━━ Task data ━━

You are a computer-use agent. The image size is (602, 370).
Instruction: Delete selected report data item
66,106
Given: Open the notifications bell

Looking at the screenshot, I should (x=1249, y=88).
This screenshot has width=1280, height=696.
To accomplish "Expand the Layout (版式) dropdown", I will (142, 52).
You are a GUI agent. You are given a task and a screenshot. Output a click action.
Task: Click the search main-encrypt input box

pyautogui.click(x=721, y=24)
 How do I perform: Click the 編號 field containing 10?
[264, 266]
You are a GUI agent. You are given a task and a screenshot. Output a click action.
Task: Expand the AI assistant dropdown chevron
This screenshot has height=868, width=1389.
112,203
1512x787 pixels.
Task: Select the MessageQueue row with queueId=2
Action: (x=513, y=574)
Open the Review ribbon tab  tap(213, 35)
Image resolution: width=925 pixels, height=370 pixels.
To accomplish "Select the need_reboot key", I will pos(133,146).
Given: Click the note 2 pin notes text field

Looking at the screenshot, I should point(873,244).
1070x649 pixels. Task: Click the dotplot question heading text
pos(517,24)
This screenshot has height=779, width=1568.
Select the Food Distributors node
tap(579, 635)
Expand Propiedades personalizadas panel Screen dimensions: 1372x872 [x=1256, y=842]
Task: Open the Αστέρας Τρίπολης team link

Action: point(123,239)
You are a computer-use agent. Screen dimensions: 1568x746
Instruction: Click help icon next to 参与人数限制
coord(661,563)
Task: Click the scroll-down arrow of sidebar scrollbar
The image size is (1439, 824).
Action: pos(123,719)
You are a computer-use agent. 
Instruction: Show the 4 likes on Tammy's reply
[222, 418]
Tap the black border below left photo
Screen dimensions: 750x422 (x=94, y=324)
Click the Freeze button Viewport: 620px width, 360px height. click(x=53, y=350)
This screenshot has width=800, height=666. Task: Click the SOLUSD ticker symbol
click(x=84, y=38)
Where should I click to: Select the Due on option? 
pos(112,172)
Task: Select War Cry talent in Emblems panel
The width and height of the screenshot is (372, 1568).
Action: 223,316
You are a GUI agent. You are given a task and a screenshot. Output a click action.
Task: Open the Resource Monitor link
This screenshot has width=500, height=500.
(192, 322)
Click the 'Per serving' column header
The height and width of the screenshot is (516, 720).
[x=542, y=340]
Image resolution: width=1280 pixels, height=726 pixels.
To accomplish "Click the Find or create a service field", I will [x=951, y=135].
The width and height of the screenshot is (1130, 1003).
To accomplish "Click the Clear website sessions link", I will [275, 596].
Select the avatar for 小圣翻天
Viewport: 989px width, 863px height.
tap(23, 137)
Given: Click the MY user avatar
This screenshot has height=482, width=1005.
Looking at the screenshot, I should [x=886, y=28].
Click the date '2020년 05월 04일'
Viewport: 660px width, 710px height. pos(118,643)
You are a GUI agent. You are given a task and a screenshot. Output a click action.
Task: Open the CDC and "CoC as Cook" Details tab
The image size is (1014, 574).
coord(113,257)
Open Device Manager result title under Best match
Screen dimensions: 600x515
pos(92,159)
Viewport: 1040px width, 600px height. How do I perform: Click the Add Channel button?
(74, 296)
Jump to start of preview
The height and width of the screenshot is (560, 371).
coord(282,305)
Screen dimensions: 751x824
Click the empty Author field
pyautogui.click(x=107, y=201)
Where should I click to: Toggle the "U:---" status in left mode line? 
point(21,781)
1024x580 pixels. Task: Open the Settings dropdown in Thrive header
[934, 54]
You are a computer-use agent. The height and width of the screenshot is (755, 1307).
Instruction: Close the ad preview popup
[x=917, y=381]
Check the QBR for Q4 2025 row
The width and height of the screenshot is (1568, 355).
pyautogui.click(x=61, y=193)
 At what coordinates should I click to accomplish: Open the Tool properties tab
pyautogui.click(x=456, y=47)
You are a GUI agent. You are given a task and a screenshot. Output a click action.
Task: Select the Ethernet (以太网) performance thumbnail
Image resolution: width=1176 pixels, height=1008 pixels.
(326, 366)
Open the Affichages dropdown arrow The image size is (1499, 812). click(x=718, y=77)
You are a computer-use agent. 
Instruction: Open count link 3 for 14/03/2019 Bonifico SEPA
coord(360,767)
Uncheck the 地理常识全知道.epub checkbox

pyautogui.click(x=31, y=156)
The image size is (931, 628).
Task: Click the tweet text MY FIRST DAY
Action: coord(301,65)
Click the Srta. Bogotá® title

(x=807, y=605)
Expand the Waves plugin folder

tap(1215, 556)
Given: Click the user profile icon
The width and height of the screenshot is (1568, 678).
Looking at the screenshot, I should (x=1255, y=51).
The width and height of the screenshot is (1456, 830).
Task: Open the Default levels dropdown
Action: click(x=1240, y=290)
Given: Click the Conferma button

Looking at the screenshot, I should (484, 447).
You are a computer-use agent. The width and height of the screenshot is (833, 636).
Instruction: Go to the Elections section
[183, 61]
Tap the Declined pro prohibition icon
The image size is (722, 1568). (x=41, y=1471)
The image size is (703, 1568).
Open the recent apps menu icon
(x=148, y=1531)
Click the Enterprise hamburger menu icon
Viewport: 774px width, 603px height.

━━━

[What needs to be done]: Going down from the first line of the entries above, restate each line word for word until the line holding "Task: Expand the" is done.

[Exercise output]:
You are a computer-use agent. The image size is (602, 370).
Instruction: Delete selected report data item
66,106
Given: Open the notifications bell

Looking at the screenshot, I should (x=1249, y=88).
This screenshot has width=1280, height=696.
To accomplish "Expand the Layout (版式) dropdown", I will (142, 52).
You are a GUI agent. You are given a task and a screenshot. Output a click action.
Task: Click the search main-encrypt input box

pyautogui.click(x=721, y=24)
 How do I perform: Click the 編號 field containing 10?
[264, 266]
You are a GUI agent. You are given a task and a screenshot. Output a click action.
Task: Expand the AI assistant dropdown chevron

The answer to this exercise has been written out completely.